### Instructions for the task
Copy the lines below exactly, starting at the line that contains "Viewport: 1568px width, 624px height." and stopping after the last line, and include no other lines.
═════ Exercise material
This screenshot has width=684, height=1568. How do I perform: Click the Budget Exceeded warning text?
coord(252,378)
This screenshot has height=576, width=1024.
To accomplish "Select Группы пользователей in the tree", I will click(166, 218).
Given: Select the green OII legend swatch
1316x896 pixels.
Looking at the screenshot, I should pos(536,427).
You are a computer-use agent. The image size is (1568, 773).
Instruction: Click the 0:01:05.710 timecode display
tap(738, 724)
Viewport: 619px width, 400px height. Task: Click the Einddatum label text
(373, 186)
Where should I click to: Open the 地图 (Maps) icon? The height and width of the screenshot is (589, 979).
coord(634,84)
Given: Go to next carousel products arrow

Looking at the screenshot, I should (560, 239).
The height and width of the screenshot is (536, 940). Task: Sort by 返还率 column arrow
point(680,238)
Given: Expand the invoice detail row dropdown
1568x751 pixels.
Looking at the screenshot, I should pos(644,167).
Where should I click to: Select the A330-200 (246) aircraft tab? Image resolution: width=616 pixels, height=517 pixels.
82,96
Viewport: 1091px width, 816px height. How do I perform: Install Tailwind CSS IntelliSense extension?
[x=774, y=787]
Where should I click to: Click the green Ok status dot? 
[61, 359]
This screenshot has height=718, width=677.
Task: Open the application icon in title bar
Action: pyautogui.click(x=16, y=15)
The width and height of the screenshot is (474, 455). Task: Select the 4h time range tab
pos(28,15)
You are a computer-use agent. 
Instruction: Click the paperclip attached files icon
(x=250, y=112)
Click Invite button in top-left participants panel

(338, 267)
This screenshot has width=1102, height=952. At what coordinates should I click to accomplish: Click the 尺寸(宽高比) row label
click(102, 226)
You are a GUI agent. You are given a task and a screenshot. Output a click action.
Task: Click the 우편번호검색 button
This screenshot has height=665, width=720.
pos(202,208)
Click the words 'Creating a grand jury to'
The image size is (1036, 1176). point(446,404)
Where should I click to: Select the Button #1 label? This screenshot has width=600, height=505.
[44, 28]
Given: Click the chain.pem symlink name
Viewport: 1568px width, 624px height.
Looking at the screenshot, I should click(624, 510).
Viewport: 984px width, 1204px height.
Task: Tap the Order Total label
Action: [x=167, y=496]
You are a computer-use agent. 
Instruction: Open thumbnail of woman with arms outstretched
══════════
### Problem solution
Viewport: 1568px width, 624px height.
Looking at the screenshot, I should click(624, 510).
Viewport: 984px width, 1204px height.
Task: Tap the Order Total label
Action: [x=167, y=496]
You are a computer-use agent. 
Instruction: Open thumbnail of woman with arms outstretched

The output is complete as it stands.